July 22, 2018

Overview

After writing my blog post about why I still love the Jitterplot, I got some thoughtful feedback from Adam McCann, Jeffrey Shaffer, and the always provocative Daniel Zvinca.

Dan had written a wonderful article suggesting a Stingray plot as an alternative, and Jeff and Adam’s comments encouraged me to revisit the unit histogram featured in Chapter 3 of the Big Book of Dashboards.

A makeover using a Unit Histogram chart

As you may recall, the goal of the Jitterplot is to allow an individual to see his / her place in the salary “universe” as well as get a good sense of how many people fall into different categories and how the different salaries cluster. With these things in mind, here’s the makeover using a Unit Histogram (also known as a statistical dot plot).  Note that you can find an interactive version at the end of this post.

Figure 1 — Unit Histogram showing individual salary, quartiles, and distribution.
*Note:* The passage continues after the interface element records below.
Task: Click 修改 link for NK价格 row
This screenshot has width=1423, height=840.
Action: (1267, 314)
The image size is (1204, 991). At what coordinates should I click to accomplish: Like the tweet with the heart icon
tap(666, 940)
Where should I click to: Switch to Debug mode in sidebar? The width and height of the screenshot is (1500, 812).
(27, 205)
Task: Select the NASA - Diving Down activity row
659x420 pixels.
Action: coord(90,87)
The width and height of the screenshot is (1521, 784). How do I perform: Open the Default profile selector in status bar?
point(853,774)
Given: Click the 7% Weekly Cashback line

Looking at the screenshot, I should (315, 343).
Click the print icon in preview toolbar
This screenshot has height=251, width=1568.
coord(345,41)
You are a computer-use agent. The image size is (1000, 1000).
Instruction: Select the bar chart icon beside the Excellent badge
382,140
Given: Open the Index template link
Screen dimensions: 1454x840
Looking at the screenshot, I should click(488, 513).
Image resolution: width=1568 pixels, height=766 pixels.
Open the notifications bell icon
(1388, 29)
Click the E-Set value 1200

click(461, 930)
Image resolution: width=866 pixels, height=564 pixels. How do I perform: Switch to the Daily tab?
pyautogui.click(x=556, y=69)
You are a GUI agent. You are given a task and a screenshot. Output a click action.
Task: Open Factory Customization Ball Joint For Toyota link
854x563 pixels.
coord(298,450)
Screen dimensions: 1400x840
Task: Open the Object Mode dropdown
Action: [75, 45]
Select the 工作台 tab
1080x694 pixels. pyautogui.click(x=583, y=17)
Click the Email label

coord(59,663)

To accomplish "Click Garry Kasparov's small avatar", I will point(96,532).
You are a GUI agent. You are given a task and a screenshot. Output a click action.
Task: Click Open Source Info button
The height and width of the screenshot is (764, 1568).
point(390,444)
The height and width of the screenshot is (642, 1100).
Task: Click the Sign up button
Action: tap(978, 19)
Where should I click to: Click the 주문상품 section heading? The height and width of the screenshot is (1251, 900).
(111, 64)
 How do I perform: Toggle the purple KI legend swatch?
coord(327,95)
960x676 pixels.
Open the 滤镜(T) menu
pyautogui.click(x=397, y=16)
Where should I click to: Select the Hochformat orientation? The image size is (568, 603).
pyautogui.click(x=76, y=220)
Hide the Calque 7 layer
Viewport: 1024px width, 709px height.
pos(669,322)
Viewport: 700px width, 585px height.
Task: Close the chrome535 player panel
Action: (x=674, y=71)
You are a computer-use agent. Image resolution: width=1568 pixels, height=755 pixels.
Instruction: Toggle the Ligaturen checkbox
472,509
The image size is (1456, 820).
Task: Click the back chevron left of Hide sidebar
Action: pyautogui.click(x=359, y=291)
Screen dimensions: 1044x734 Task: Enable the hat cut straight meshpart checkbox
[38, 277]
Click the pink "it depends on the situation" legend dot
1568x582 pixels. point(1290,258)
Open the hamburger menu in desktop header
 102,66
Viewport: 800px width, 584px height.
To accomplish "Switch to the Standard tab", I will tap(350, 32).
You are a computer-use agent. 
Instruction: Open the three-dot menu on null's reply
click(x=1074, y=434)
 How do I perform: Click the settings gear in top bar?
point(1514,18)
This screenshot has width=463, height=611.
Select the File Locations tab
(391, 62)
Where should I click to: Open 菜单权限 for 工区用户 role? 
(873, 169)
For comparison, here’s the Jitterplot version.

Figure 2 — Jitterplot showing individual salary and quartiles.

What’s the downsize of the Unit Histogram?

To create the equivalent of histogram bars, each of the dots must fall into one of several equally-spaced bins. The example in Figure 1 above has bins spaced every $2,500.  This means a dot representing a value of $60,375 will have the same vertical location as a dot representing $62,290; they will both get placed in the $60,000 bin. In the jitterplot none of the dots have to be displaced vertically.

How to get the bins and the reference bands

If you use Tableau’s built-in binning feature you won’t be able to add reference lines or reference bands, even if you convert the Tableau-created bins from discrete to continuous.

You can, however, roll your own continuous bin using a technique Joe Mako suggested in this forum post from 2013. Here’s a look under the hood.

Figure 3 — What drives the unit histogram.

How it works

Continuous Bin (1) is on the Columns shelf and creates the axis along the left side. It’s defined as

INT( [Value] / [Bin Size]) * [Bin Size]

Where [Value] is the salary of a respondent and [Bin Size] is a parameter controlling the size of the bin.

Notice that there’s also a discrete version of this on the Level of Detail (2). This will allow Tableau to divide the visualization into discrete junks. We’ll need this so we can pile the dots on top of each other. Note that I acknowledge that having a field called Continuous Bin (discrete) is an oxymoron.

Resp ID (3) is also on Level of Detail. This will force Tableau to draw a separate dot for each Resp ID.

INDEX() (4) is Tableau’s built-in Index function. It essentially answers the question “what row within the partition can I find this dot?”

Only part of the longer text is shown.